Cependant, dans un ultime rebondissement, le Conseil de sécurité nationale a réagi le mois dernier pour mettre en évidence la menace notant que l’énergie électromagnétique ou acoustique pulsée reste une explication plausible dans certains cas. Le Conseil a déclaré qu’il était probable qu’une entité étrangère possède une arme à radiofréquence pulsée qui pourrait nuire aux espions et diplomates américains à l’étranger.
Le Conseil a ajouté que la Russie dispose d’un programme de recherche et développement à long terme pour développer une classe d’armes connues en Russie sous le nom d’armes à ondes et qu’en 2017, le GRU (le redoutable renseignement militaire russe) a décerné un prix à un ingénieur qui a développé une arme acoustique non létale adaptée au milieu urbain.
Ignatius indique que Russie a également mené une campagne paramilitaire secrète contre l’Otan pendant une grande partie de l’année dernière. Selon des rapports publiés, des agents russes ont saboté des installations en Pologne, en Allemagne, en Grande-Bretagne, en Espagne, en République tchèque et dans d’autres pays. Moscou a également envoyé des bombes qui auraient pu faire exploser des avions américains. Des avions russes ont défié aussi les forces de l’Otan depuis la France et la Roumanie.
Les capacités d’action contre la Russie et la Chine
Ignatius a par la suite évoqué ce qui est considéré comme le danger chinois.

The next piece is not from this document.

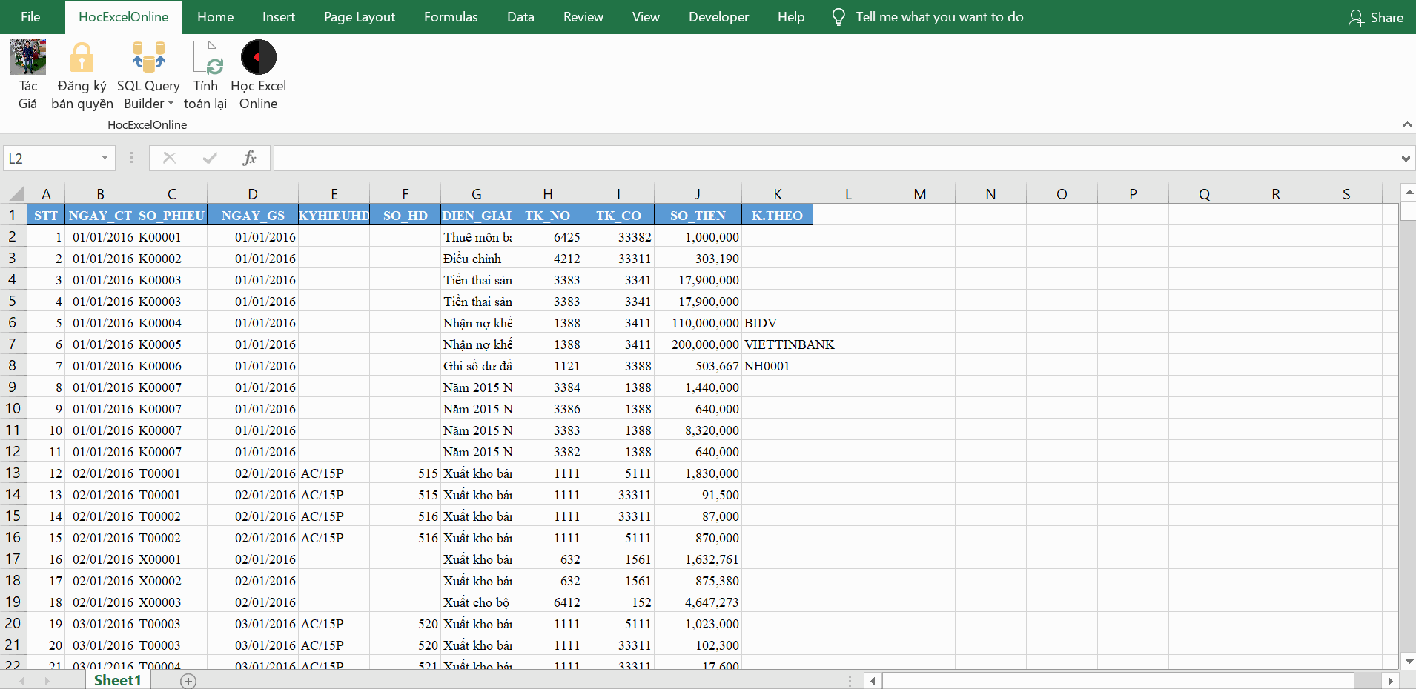The width and height of the screenshot is (1416, 689).
Task: Open Đăng ký bản quyền lock icon
Action: [x=82, y=59]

Il a évoqué le piratage chinois dévastateur des télécommunications à savoir la cyberattaque qui a compromis les commutateurs et autres composants critiques de neuf agences de télécommunications et fournisseurs de services Internet dont des géants comme Verizon, AT&T et T-Mobile et que le sénateur Mark R. Warner a qualifiée de «pire faille de télécommunications de l’histoire de notre pays». Ce piratage est «l’une des plus grandes menaces de renseignement jamais vues», a déclaré Jessica Rosenworcel, présidente de la Commission fédérale des communications.
L’éditorialiste du WP estime que la Chine semble avoir accès à l’infrastructure de communication publique américaine. En même temps, les hauts responsables gouvernementaux américains ont écouté les appels des Chinois et lu les transcriptions car la NSA (National Security Agency spécialisée dans l’espionnage des télécommunications et informatique) écoute les appels chinois; cependant la mission de la CIA est toute autre. «Dispose-t-elle des outils secrets nécessaires pour faire tomber les réseaux chinois en cas de crise comme la Chine pourrait le faire aux États-Unis?», s’est interrogé Ignatius.
En définitive, la CIA est confrontée à un défi majeur à savoir renforcer ses capacités d’action secrète contre la Russie et la Chine. Et l’administration Trump a exacerbé la possibilité que l’Amérique soit exposée à des attaques en ordonnant un gel et une réduction des effectifs des agences de renseignement au cours de ses trois premières semaines à la Maison-Blanche.